The retail, hospitality and food sectors were especially hard hit. Local business owners have told Women’s Economic Ventures they lost between 50 and 75 percent of their customary December sales.
Conventional wisdom says that undercapitalization is the biggest cause of business failure. Reserves of working capital are what enable businesses to survive the predictable ups and downs of seasonal business cycles. The cash that flows into a retail business in December provides the cushion that gets them through the slow months that follow. Small businesses seldom have the resources to sustain them through a disaster like the Thomas fire.
Locally-owned small businesses are what make our downtowns vibrant and unique. Tourists don’t stroll down State Street, Main Street, Coast Village Road or Ojai Avenue in search of another Gap store or a Big Mac. If we want businesses like C’est Cheese, Very Ventura, Maison K, and Paradise Pantry to survive, we need to support them today and every day.
At a personal level, we need to change our shopping habits and think local first. Since 2002, Civic Economics has been conducting groundbreaking research to demonstrate the benefits to local economies of supporting homegrown businesses.
They’ve found that for every $100 in consumer spending with a local firm, $68 remains in the local economy.
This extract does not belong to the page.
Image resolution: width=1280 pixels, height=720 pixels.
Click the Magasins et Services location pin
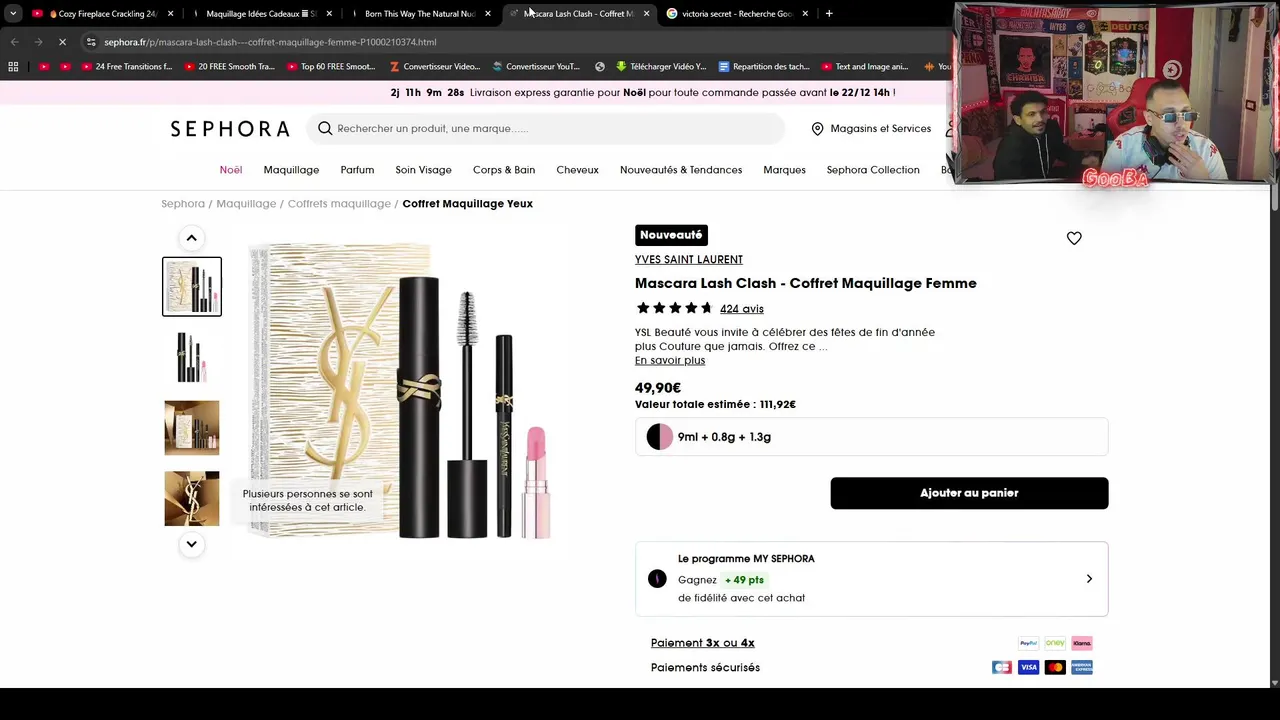(817, 128)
Only $43 out of $100 spent at a chain firm stays local.
But what’s become known as the “Amazon effect” has moved us beyond the simple binary decision of local vs. chain.
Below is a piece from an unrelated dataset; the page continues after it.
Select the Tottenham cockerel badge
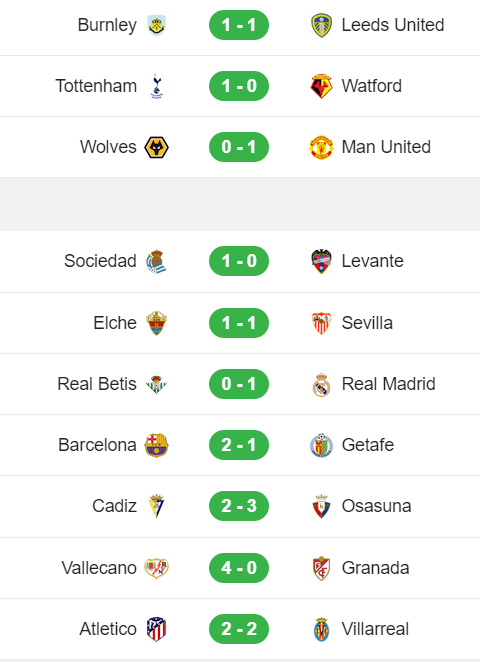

We need to break our Amazon habit.
According to Civic Economics, Amazon sold $7.3 billion in retail goods in California in 2015. That is the equivalent of 5,085 retail storefronts, 17.5 million square feet of commercial space and over $39 million in lost tax revenue to state and local governments. Amazon also operated 7.6 million square feet of distribution space in California, employing roughly 11,289 workers. Even counting all the jobs in Amazon distribution centers, Amazon sales produced a net loss of 32,611 retail jobs in California.
I’m not saying you can’t buy anything from Amazon. I’m asking you to think twice before you do. If you can buy it from a local business like the Home Improvement Center or Chaucer’s Books, do it. Civic Economics found that just a 10 percent increase in local market share makes a big impact. It’s not that hard to shift 10 percent of your spending to local vendors.
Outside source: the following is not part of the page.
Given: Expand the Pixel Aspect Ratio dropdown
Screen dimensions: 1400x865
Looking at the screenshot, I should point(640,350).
But beyond buying local, there are structural and policy issues that must be addressed.
Building permits: Small projects should not be subjected to months of waiting and multiple iterations of corrections to get their plans approved. Every month that passes represents money out of their pockets in rent paid on space that is not producing income. By the time they get their doors open, many new or expanding businesses have exhausted all their cash reserves.
Fee waivers: Local governments must work with businesses to defer, waive or reduce monthly fees for parking and sidewalks for the month of December and perhaps beyond.
Empty storefronts: We may have laughed at New York’s mayoral candidate who started a political party called “The Rent’s Too Damned High,” but the rent’s too damned high. Property owners need to participate in a discussion about the future of our downtowns.
Federal support: Too slow in coming. On Monday — six weeks after the fire started — FEMA finally made the individual declaration necessary for business owners to apply for low-interest disaster loans for economic injury.
State support: The governor has proposed $20 million in the fiscal year 2018-19 budget to support small businesses. This is a welcome first step. But if natural disasters such as the Thomas fire are “the new normal,” as the governor has stated, we need to be thinking about additional strategies to shore up and ensure the viability of our local businesses.
We need to create a working group — a public/private partnership — of local leaders to propose real solutions to the future of our cities and the businesses that keep them vibrant.
I’m willing to step up. Are you?
• Marsha Bailey is the founder and CEO of Women’s Economic Ventures. She was inducted into PCBT’s Business Hall of Fame in 2017.